At least, that’s what D. Scott Phoenix told the audience at TED 2026 in Vancouver last month.

“Someone you work with will get it first. And you’ll hold out for a while, the way you did with the smartphone. But eventually, you won’t,” said Phoenix, dressed in all black with a tiny mic attached to his ear. “The advantages of integration will be hard to compete with.”

Put bluntly, in his view, “We’re on the cusp of the next major transition, the merger of humans and AI.”

This perspective, as outlandish as it may sound, is commonly held in Silicon Valley. OpenAI CEO Sam Altman mused way back in 2017 that “a merge is probably our best-case scenario” for survival after the emergence of superhuman AI. Tech billionaire Peter Thiel is a vocal advocate of “transhumanism.”

There is good reason to be skeptical about an imminent evolution for the species.

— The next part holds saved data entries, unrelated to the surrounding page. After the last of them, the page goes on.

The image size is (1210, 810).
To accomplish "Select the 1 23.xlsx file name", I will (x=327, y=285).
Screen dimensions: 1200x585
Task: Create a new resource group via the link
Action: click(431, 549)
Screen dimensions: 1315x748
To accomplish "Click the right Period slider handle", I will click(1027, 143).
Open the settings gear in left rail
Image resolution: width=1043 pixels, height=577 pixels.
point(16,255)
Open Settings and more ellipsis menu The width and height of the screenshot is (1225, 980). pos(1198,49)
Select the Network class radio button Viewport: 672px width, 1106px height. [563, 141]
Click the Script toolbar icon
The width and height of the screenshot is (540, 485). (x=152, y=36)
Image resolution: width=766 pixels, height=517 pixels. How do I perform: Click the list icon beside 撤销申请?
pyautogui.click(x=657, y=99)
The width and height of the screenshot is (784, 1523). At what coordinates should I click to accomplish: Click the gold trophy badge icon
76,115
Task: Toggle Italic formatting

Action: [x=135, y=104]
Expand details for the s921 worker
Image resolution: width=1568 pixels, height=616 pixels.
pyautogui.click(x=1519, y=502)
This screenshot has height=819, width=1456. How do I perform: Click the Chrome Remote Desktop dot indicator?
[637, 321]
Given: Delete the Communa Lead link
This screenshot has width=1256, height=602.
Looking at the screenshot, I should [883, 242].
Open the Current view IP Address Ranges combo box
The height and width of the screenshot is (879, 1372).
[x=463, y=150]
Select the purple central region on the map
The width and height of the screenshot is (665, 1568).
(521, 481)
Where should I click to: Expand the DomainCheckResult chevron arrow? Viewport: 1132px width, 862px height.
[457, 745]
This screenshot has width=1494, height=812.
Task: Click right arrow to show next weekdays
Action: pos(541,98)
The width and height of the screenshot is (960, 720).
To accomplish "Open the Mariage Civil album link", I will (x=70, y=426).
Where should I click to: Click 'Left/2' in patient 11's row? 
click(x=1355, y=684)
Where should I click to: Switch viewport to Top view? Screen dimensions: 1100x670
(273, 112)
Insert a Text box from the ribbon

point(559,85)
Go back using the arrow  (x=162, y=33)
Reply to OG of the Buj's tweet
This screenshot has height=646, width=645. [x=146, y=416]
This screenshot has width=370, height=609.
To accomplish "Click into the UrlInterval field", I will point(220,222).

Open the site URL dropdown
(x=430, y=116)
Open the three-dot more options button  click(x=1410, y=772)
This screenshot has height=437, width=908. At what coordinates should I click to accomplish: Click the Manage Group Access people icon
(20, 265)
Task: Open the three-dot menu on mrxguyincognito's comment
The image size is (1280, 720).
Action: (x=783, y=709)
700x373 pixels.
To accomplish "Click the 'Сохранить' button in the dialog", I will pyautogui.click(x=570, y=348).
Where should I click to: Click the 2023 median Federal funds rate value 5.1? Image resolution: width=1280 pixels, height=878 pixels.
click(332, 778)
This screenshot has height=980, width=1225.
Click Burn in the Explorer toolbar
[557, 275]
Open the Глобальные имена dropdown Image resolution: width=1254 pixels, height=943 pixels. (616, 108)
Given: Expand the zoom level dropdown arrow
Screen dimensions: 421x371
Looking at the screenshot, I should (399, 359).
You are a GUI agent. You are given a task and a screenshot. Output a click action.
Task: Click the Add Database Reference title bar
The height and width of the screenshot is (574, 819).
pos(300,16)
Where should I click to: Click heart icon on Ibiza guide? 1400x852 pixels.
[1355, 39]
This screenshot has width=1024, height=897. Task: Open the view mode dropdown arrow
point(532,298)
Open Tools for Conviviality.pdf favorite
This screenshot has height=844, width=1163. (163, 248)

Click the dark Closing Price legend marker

The technology to perform this kind of merger — to radically change what it really means to be human — remains in its earliest stages. Even setting aside the uncertain future of AI, the so-called implantable brain-computer interface (BCI) is still quite nascent.

And yet, there are huge sums of money already sloshing around the technology, with more to come. The BCI market, currently sitting at around $350 million, is expected to reach $1.2 billion by 2035, according to Future Market Insights. That doesn’t include companies like the one Phoenix founded, named Vicarious, which sought to use core principles in the brain to build AI that could act like humans. Phoenix, who is now a venture capitalist, sold his company to Alphabet in 2022, after it was funded to the tune of $250 million by investors including Elon Musk and Mark Zuckerberg. The broader neurotechnology market is projected to expand to $52 billion by 2032, according to the Neurorights Foundation.

With that much money at stake, not to mention the future of humanity, it should be no surprise that the political battle over our brainwaves is starting to heat up. That’s particularly true amid skepticism on both the left and right toward Silicon Valley’s relentless push for AI growth.

Thus far, the use case for implantable devices is largely medical in nature. Noland Arbaugh, the first human to receive an implanted BCI from the Musk-founded Neuralink, is paralyzed from the neck down but is now able to use a computer with his mind. (Neuralink has reported 21 clinical trials of implantable BCIs in humans as of January, after years of trials with primates that often ended in gruesome fashion.)


Michael Mcloughlin, gets a demonstration of Gemini on Android XR glasses at a Google I/O event in Mountain View, Calif., Tuesday, May 20, 2025.

There are also less intrusive forms of BCI; wearable technology like smart glasses, fitness wristbands or stress-tracking apps are already widespread. These products are lucrative for their makers not just because of how many people are buying them, but because of what can also be extracted from customers: the extremely valuable commodity of neural data.

Ownership of extensive neural data can be used to do anything from serve extremely targeted ads to surveil or manipulate consumers’ behavior. The tech billionaires who believe in the possibility of true human-AI integration may also see a chance to make some more money in the meantime.

“If data is the oil of the 21st century,” former UNESCO Director-General Audrey Azoulay wrote in November in the Financial Times, “then ‘brain’ data is the crude oil. We need to guard it more jealously.”

Resistance to private sector accumulation of neural data is growing quickly, with red states and blue states alike passing legislation to protect the privacy of neural information.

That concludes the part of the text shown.